WORK TO COMPLETE: From the records below, copy every line that contains the word "agent".

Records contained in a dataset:

◇ ◇ ◇ ◇

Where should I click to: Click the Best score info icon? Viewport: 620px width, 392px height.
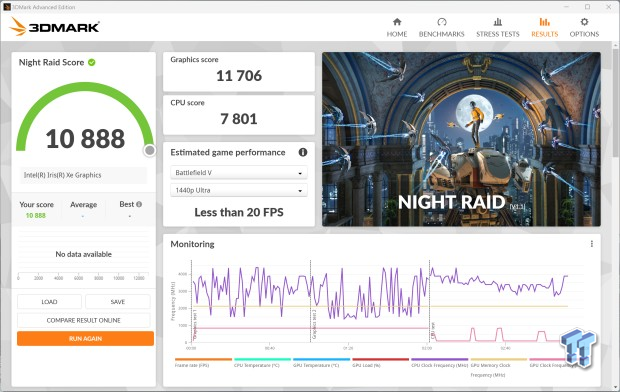(x=139, y=205)
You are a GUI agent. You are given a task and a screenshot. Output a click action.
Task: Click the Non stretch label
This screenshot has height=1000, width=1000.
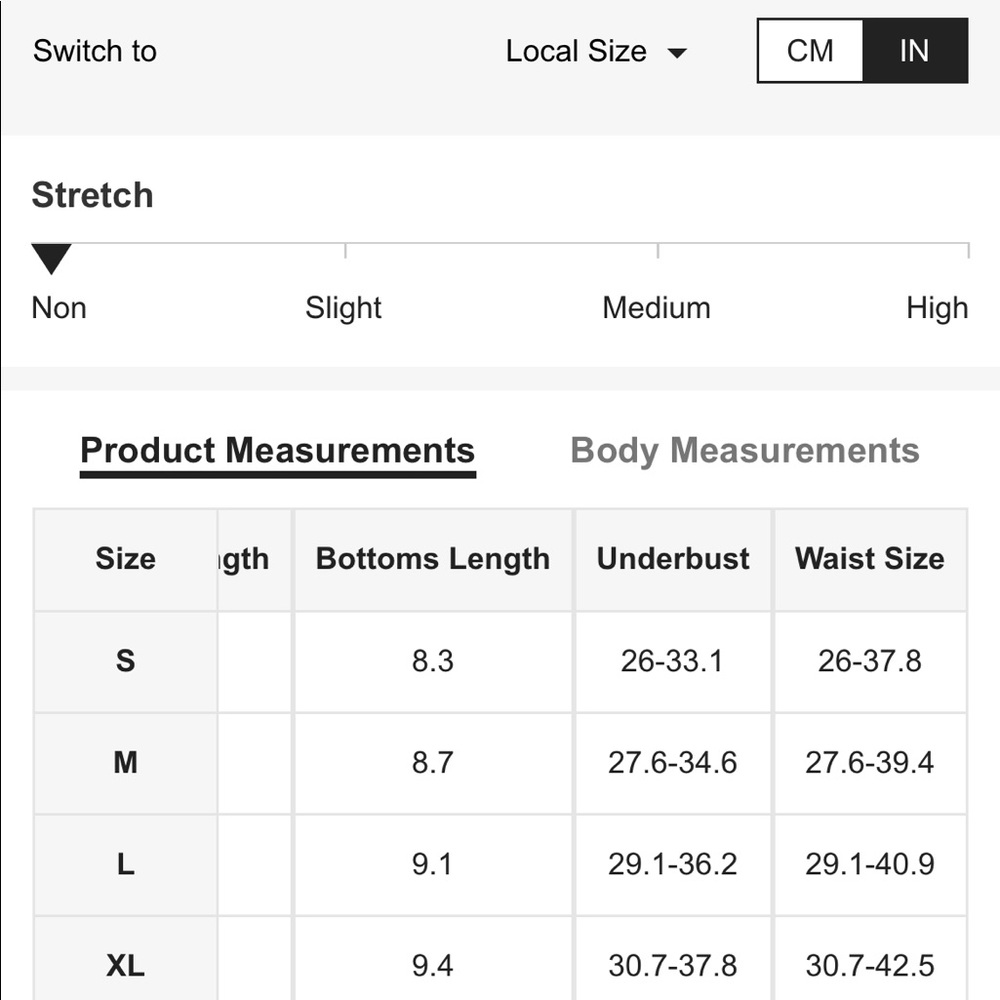[x=59, y=308]
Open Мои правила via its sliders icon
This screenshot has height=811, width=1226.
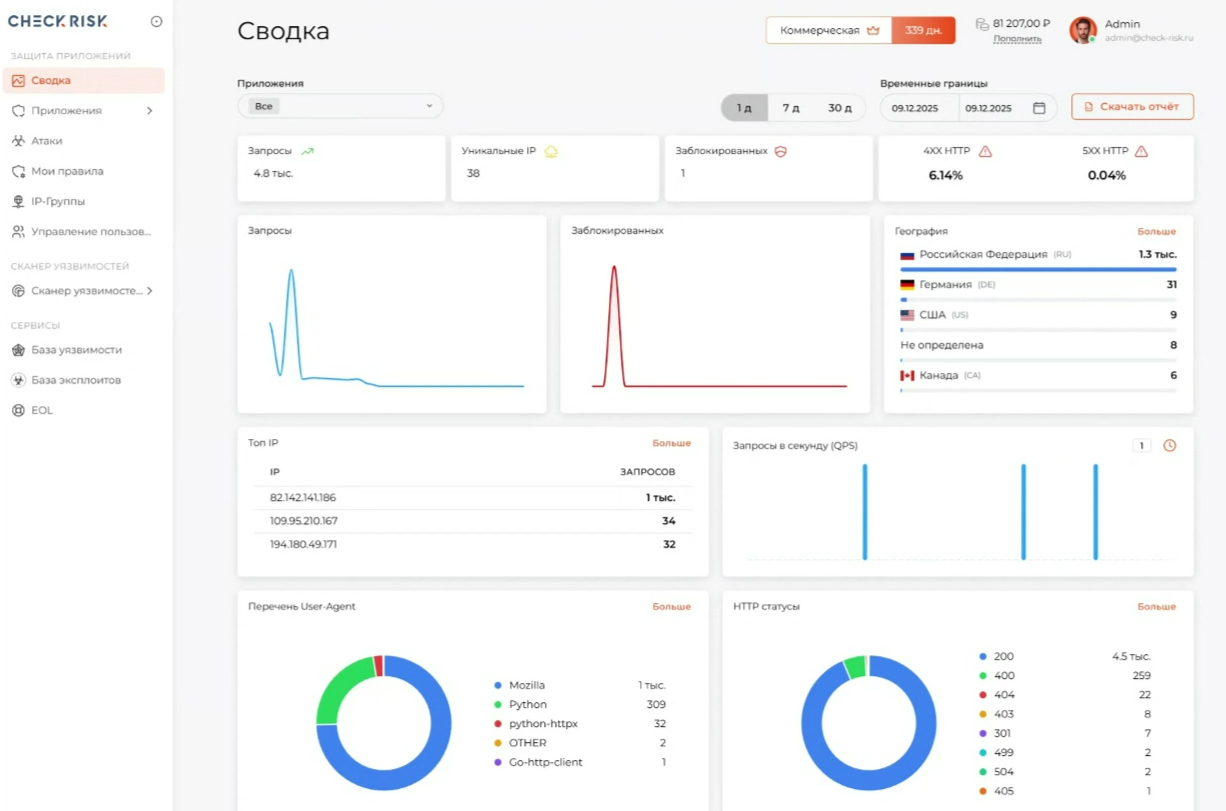[x=18, y=171]
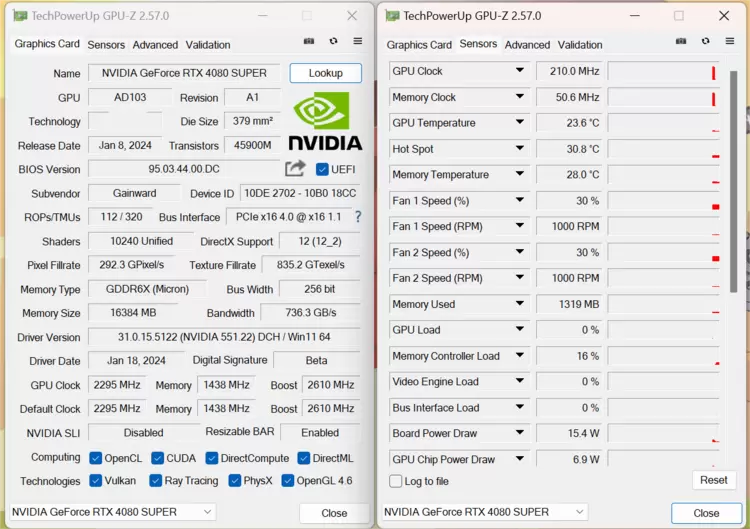Click the Bus Interface question mark icon

pyautogui.click(x=358, y=217)
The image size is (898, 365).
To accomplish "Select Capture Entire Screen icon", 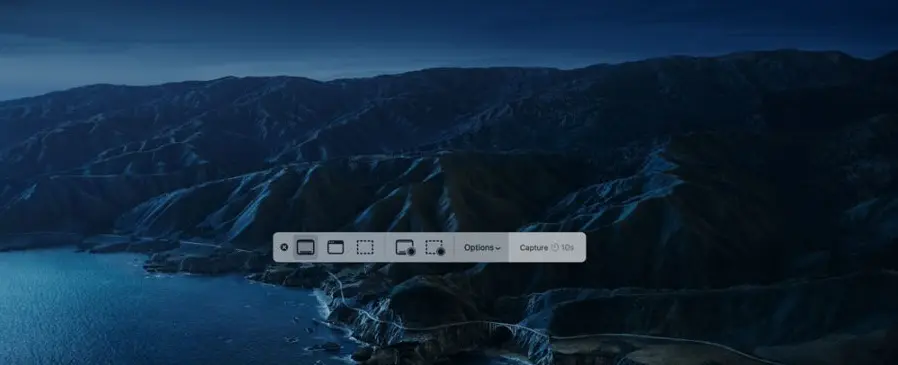I will (x=305, y=248).
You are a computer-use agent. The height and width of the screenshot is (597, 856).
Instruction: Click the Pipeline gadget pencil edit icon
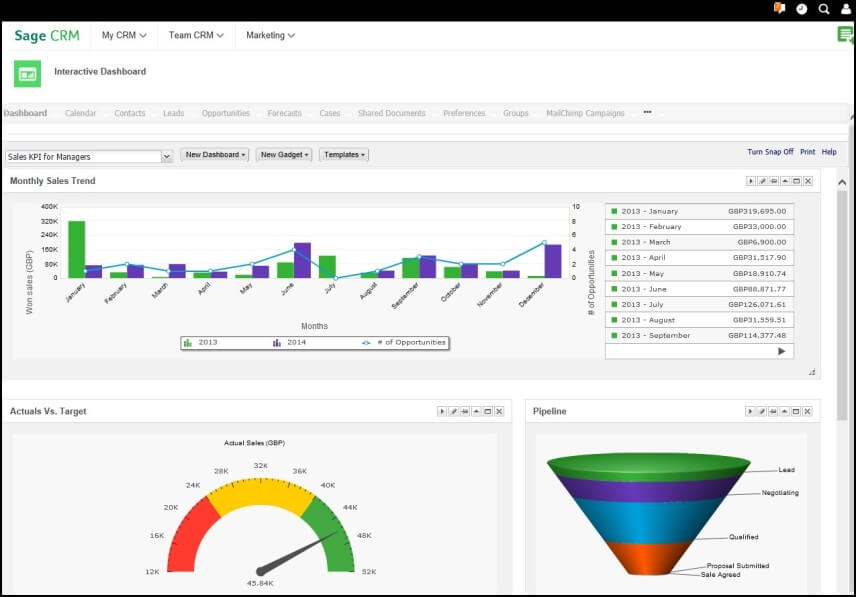pyautogui.click(x=762, y=411)
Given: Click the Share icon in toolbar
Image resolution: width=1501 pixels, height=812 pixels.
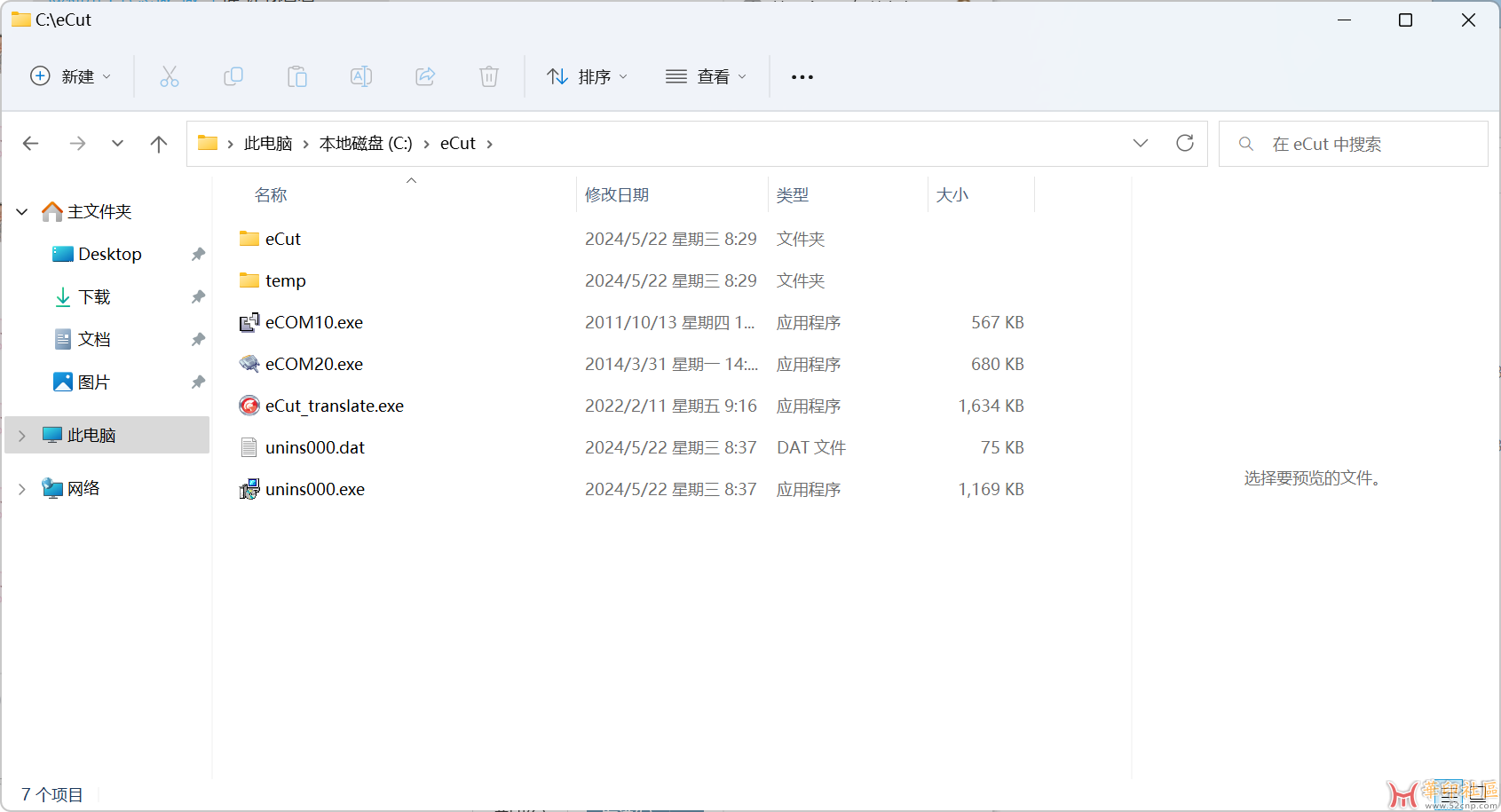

◇ ◇ ◇ ◇

RESPONSE AREA:
You are a GUI agent. You are given a task and a screenshot. Output a click action.
You are a computer-use agent. The height and width of the screenshot is (597, 856).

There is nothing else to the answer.